Again, the reality is more nuanced. Indians participated in the war for a variety of reasons – sometimes out of economic compulsion. But war service actually opened up opportunities for professional growth and social advancement, both for the then still-tiny Indian middle-class as well as for marginalized groups. And in the multi-layered complexities of that time, despite the Congress’s non-cooperation through most of the war, many Indian political leaders of the time – up to and including the Mahatma – discreetly encouraged Indian individuals to participate – again for a variety of reasons, both short-term political gains as well as for long-term nation-building. “Their aim,” defence analyst Shashank Joshi observes waspishly, “was not to wind up India’s pre-eminence … but to inherit it.”

Like all wars, the Second World War was full of tragedies, but wars also provide a great many fascinating stories. There were conflict, drama and courage on display, every step of the way. Courage was needed not only to face enemy action but also to go to war with obsolete equipment against capable enemies – and indeed, to overcome imperial prejudice. There is an incredibly rich vein of Second World War stories in India, which could be mined by Indian historians, novelists, and even the Indian film industry.
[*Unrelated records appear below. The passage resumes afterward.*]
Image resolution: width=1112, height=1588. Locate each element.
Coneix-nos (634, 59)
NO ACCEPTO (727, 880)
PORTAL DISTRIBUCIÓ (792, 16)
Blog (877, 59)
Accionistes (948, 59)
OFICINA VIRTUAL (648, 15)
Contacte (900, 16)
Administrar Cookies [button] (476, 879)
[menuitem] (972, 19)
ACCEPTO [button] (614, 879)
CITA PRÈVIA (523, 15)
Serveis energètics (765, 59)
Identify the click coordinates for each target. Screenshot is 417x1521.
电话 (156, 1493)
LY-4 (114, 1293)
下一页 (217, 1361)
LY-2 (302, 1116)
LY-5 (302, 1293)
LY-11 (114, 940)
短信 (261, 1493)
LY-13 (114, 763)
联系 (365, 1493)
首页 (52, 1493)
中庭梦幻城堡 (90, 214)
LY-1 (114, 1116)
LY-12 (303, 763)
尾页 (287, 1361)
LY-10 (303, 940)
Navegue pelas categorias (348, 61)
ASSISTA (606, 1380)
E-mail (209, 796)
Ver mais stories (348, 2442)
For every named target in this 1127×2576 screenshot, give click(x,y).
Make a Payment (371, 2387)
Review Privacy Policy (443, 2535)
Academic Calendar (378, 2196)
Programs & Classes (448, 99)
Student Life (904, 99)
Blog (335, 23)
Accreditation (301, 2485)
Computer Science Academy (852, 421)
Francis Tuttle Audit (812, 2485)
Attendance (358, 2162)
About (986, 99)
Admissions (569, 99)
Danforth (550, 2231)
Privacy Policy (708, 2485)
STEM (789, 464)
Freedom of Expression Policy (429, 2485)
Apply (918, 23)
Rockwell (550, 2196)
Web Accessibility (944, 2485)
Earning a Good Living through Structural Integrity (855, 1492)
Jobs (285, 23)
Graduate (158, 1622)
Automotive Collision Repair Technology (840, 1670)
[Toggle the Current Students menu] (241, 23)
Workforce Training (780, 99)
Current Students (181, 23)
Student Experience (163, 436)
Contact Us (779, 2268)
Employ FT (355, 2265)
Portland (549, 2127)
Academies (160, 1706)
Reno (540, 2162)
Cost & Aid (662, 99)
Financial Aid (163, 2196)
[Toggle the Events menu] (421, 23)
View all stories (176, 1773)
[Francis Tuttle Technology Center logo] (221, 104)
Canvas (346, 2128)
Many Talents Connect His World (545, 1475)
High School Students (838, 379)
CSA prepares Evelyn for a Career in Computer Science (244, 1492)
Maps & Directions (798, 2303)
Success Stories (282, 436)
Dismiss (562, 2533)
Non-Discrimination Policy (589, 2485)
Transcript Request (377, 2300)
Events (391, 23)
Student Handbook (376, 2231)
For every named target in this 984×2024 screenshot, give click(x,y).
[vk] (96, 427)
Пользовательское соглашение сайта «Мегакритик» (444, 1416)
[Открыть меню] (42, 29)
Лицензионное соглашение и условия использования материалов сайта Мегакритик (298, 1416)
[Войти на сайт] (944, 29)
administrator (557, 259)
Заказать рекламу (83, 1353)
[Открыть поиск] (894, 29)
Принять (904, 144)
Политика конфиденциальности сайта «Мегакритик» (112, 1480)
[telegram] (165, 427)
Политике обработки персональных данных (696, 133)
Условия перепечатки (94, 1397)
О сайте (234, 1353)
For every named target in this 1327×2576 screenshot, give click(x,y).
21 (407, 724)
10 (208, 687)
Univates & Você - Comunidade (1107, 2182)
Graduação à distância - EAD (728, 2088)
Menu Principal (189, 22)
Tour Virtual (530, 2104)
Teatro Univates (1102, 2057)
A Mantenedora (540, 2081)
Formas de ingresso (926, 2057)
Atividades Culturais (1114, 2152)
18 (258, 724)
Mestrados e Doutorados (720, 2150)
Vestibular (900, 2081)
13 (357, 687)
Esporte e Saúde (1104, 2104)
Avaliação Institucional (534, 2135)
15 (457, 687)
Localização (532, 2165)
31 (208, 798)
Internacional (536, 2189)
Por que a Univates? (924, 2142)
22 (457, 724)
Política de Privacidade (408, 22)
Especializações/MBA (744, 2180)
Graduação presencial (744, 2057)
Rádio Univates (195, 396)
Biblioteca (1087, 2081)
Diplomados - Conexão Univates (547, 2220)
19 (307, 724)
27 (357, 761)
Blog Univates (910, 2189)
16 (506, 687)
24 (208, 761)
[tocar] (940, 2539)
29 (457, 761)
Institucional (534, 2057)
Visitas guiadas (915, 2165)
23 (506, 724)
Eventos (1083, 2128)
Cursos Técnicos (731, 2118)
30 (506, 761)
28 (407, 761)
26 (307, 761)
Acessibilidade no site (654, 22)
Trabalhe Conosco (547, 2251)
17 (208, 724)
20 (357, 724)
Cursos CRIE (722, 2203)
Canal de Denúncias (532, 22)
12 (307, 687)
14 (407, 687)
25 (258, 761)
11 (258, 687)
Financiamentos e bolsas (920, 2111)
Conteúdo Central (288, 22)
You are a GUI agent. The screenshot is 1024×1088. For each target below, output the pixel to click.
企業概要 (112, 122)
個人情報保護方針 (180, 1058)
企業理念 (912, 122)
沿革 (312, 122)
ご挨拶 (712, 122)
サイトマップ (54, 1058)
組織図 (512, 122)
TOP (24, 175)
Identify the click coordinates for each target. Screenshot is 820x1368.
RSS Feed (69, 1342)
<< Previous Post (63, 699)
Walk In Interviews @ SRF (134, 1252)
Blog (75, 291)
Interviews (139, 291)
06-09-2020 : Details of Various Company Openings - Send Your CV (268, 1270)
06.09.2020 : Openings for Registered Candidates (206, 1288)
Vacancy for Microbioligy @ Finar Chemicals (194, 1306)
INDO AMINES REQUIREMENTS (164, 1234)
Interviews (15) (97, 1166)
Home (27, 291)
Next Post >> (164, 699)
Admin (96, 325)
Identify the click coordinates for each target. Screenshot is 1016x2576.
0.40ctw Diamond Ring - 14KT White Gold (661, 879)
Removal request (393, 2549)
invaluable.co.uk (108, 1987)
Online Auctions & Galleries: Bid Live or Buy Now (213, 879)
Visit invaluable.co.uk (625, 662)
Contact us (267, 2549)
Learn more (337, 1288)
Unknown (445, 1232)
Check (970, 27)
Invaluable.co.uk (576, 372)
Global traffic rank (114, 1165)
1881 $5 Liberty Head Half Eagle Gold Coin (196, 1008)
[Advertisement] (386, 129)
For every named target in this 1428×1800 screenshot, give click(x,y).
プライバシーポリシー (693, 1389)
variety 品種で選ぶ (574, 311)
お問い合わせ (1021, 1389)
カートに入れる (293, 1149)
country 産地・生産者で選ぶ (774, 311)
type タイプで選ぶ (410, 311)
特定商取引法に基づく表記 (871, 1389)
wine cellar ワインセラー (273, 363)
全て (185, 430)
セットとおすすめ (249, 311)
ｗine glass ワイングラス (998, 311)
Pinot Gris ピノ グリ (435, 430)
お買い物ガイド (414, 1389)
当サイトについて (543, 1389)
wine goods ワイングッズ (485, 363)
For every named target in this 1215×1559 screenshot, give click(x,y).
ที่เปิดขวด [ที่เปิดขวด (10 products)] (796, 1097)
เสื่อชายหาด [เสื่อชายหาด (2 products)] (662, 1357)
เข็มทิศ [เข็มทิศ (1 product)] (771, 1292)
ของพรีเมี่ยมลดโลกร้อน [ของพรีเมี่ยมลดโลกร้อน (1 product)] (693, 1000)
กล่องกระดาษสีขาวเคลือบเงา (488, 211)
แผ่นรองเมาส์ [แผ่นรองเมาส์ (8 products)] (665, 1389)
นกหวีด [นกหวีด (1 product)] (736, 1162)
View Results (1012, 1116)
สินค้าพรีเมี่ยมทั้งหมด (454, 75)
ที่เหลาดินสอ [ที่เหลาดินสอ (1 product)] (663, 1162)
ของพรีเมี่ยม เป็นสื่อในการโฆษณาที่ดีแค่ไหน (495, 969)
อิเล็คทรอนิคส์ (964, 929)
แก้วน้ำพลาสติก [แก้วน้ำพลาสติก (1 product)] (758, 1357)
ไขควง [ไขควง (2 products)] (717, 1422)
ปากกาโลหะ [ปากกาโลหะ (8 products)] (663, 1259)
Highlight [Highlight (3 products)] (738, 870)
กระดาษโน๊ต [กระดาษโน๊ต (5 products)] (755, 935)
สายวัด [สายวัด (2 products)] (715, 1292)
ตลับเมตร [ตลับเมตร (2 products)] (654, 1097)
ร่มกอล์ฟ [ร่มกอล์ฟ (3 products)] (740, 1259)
The war brought many global celebrities or people who would later become celebrities, to India; among them writer Eve Curie (daughter of Nobel laureates Marie and Pierre Curie), naval officer Ian Fleming (future author of the James Bond novels), and RAF pilot Ezer Weizman (future president of Israel). Indian princely families made significant contributions to the war effort, and some young princes joined the Indian Air Force, just as during the First World War some Indian princes joined elite cavalry regiments.

The Indian film and entertainment industry actively supported the war effort, and outside official view, there were some unscripted romances between dashing young military personnel and glamorous figures from the film industry. There are also connections to the Indian cricket world, although Indian cricketers did not have the celebrity status then which they enjoy now.

And importantly, the war provided frameworks for the incredible diversity of both Indians and other nationalities who came together during the Second World War. There were far-reaching social consequences in matters as simple as the passage of thousands of people of multiple nationalities through the country, and the appearance of women in offices and paid jobs as part of the war effort.

Indian wartime experience not only contributed to making the country and her institutions what they are today but offers lessons that still have significant validity. Social issues the world faces today are recognizably similar to some from that era – including identity issues and discrimination. Many of the Indian armed forces’ contemporary military challenges had counterparts then: long-running, mostly unrecognized fighting of a unique kind; terrorism (or at least suicide attack); inappropriate technology for local conditions – they were all issues in 1939 as much as they are in 2019.

On top of everything else, that was a period of utter ruination of rural economies in India, partly because of the diversion of food to the war effort. How India dealt with all those challenges should be of enduring interest.

There remain ironies around some of the roles India undertook during the Second World War, but on its anniversary, thoughtful Indians, and our government might draw some lessons from how the country confronted those challenges decades ago.

K.S. Nair is the author of around 60 articles on the Indian armed forces, featured in Indian and overseas publications and online. His second book, The Forgotten Few: The Indian Air Force in World War II is due for publication by HarperCollins India at the end of September.